L’origine de la tension remonte à l’ouverture du score des Spurs. Dominic Solanke avait trouvé le chemin des filets malgré une action litigieuse sur Marc Guehi, un fait de jeu qui a, selon le camp des Citizens, faussé la dynamique de la rencontre alors que City menait 2-0 avant de se faire rejoindre. Si le résultat a coûté deux points précieux dans la course au titre, ce sont les déclarations d’après-match qui occupent désormais l’actualité du club.

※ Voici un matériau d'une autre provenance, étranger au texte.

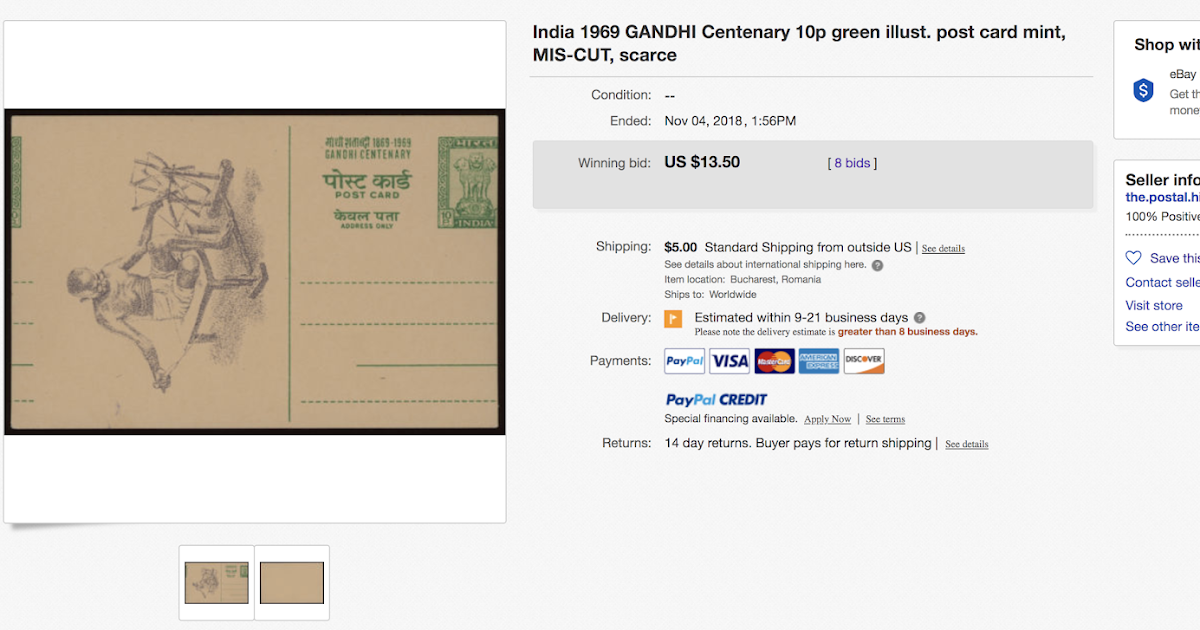Select the Discover payment icon
1200x630 pixels.
863,360
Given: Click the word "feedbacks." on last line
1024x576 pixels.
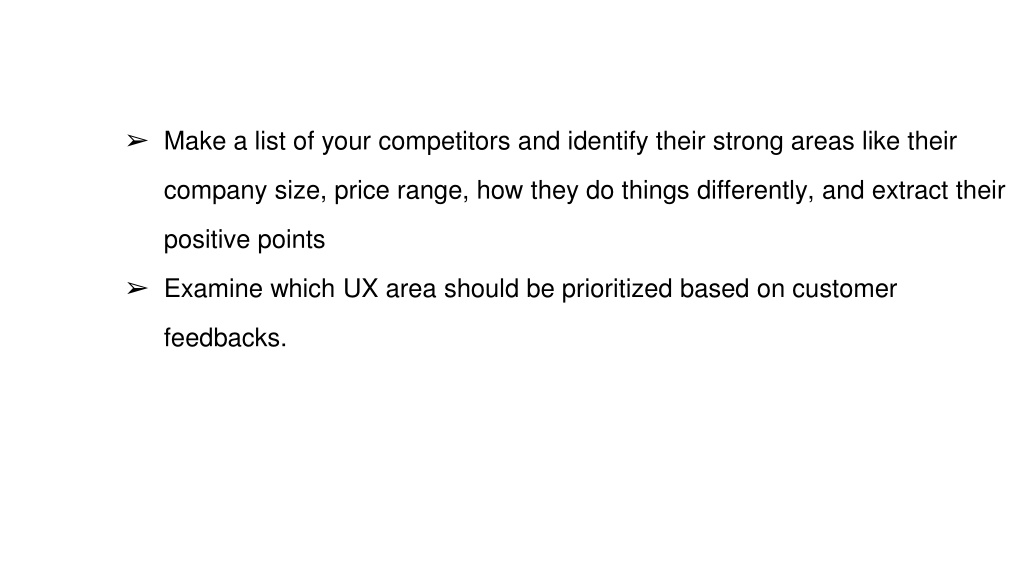Looking at the screenshot, I should 225,338.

Au micro, l’international espagnol n’avait pas retenu ses coups, suggérant une forme de partialité systémique. « Je sais que nous avons trop gagné et que les gens ne veulent pas que nous gagnions, mais l’arbitre doit être neutre », avait-il lancé, visiblement amer. Rodri avait insisté sur la clarté de la faute supposée : « Il (Solanke) a frappé la jambe, c’est tellement clair… C’est deux, trois matchs d’affilée et je ne sais pas pourquoi. » Des propos qui lui valent aujourd’hui d’être accusé par la FA de « conduite inappropriée », pour avoir remis en cause l’intégrité d’un officiel.

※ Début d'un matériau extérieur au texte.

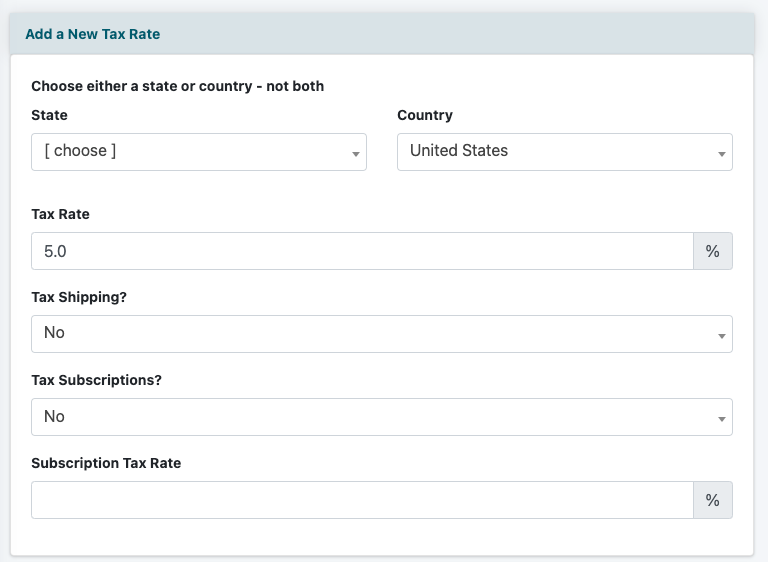Click the Tax Subscriptions? label
Screen dimensions: 768x562
94,380
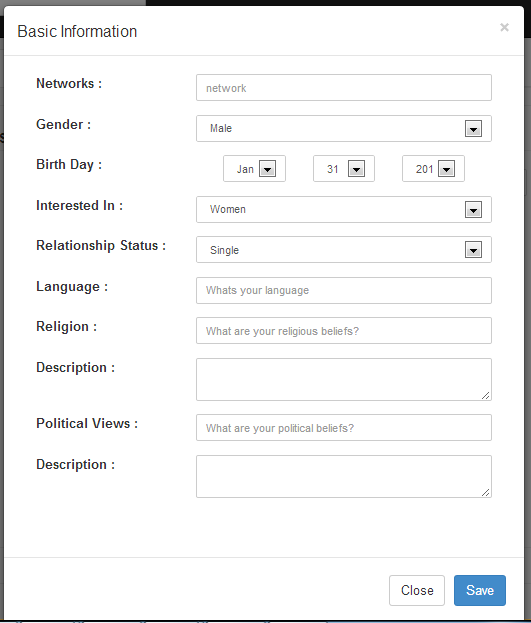Open the Gender dropdown arrow

tap(473, 129)
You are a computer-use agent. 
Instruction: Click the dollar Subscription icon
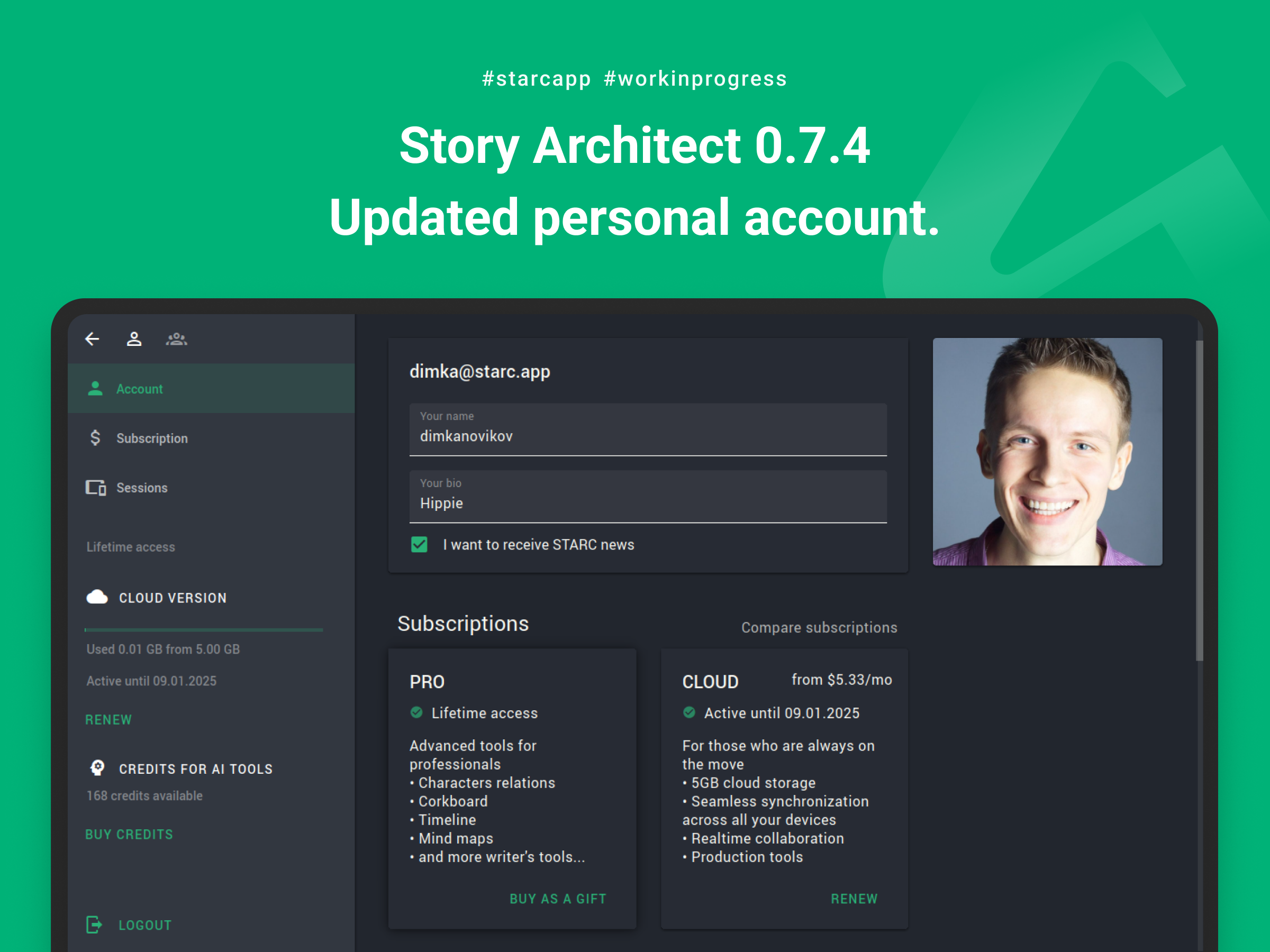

Interrogé par Hayters après le match nul contre Salford (1-1) en Coupe, Pep Guardiola a coupé court à toute velléité de contestation administrative. Si le technicien catalan a d’abord admis n’avoir « aucune idée » de la forme précise que prendra la réponse du club, il a immédiatement tracé la ligne de conduite. « Absolument, nous accepterons la décision de la FA », a-t-il tranché. Une soumission totale aux instances que l’entraîneur a justifiée par une position de principe : « Nous acceptons tout ce que les grandes hiérarchies décident sur la façon dont vous devez vous comporter et ce que vous devez faire. »
Rodri, qui dispose jusqu’au 18 février pour répondre formellement à l’accusation, sait désormais qu’il ne faudra pas compter sur une guerre de tranchées menée par sa direction pour le dédouaner.